[START DOCUMENT SECTION]

# Strengthning large vivariums!



## VdubS (Jul 15, 2007)

Hi,

Was looking into building a 5 foot long viv which i will have my tv on top of. 

It will probably be 5x2x2 or 5x2x3 was just wondering what sort of thickness wood i should use and do you think i will have to put braces in middle to support the weight of the tv? Anyone done this befor?

Cheers,

:2thumb:


----------



## Jim2109 (Mar 30, 2009)

only unsupported panels need strengthening.

so the way to do it is to have the top of the viv running the full width and depth. e.g. build the 3 walls on top of the base, then have the top sat on top of all 3 sides. given that its only 2 feet deep the only issue will be the unsupported front. so ideally youll want to have a single pillar at the front in the middle. this could be done without it looking too unsightly. if you dont then the glass will have to bear the weight which isnt ideal.

the only other way to do it would be to have an internal frame that is strong enough to support the weight with the outer walls attached to it. but this isnt easy to do with enough strength without using chunky timber that takes up space and looks unsightly. the best bet is to have a central pillar to bear the weight. it wouldnt need to be massive, maybe 4-6" wide in the centre possibly behind the glass


----------



## VdubS (Jul 15, 2007)

Jim2109 said:


> only unsupported panels need strengthening.

[END DOCUMENT SECTION]
[START DATASET CONTENT]

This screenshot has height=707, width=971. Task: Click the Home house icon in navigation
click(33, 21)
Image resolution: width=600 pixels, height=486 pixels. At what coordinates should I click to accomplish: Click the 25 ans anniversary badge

[END DATASET CONTENT]

PROBLEMS —
a. From the vivarium thread, reproduce the passage from "Was looking into" up to and including "(Mar 30, 2009)".
b. Answer the following from the vivarium thread:
(i) What two sets of dimensions does VdubS give for the planned vivarium?
(ii) How wide does Jim2109 say the central pillar might be?
(iii) According to Jim2109, what will have to bear the weight if no front pillar is used?
c. List every post in the vivarium thread by its author and date, in the order the posts appear.

ANSWERS —
a.
Was looking into building a 5 foot long viv which i will have my tv on top of. 

It will probably be 5x2x2 or 5x2x3 was just wondering what sort of thickness wood i should use and do you think i will have to put braces in middle to support the weight of the tv? Anyone done this befor?

Cheers,

:2thumb:


----------



## Jim2109 (Mar 30, 2009)

b.
(i) 5x2x2 or 5x2x3.
(ii) Maybe 4-6" wide.
(iii) The glass.

c.
VdubS (Jul 15, 2007)
Jim2109 (Mar 30, 2009)
VdubS (Jul 15, 2007)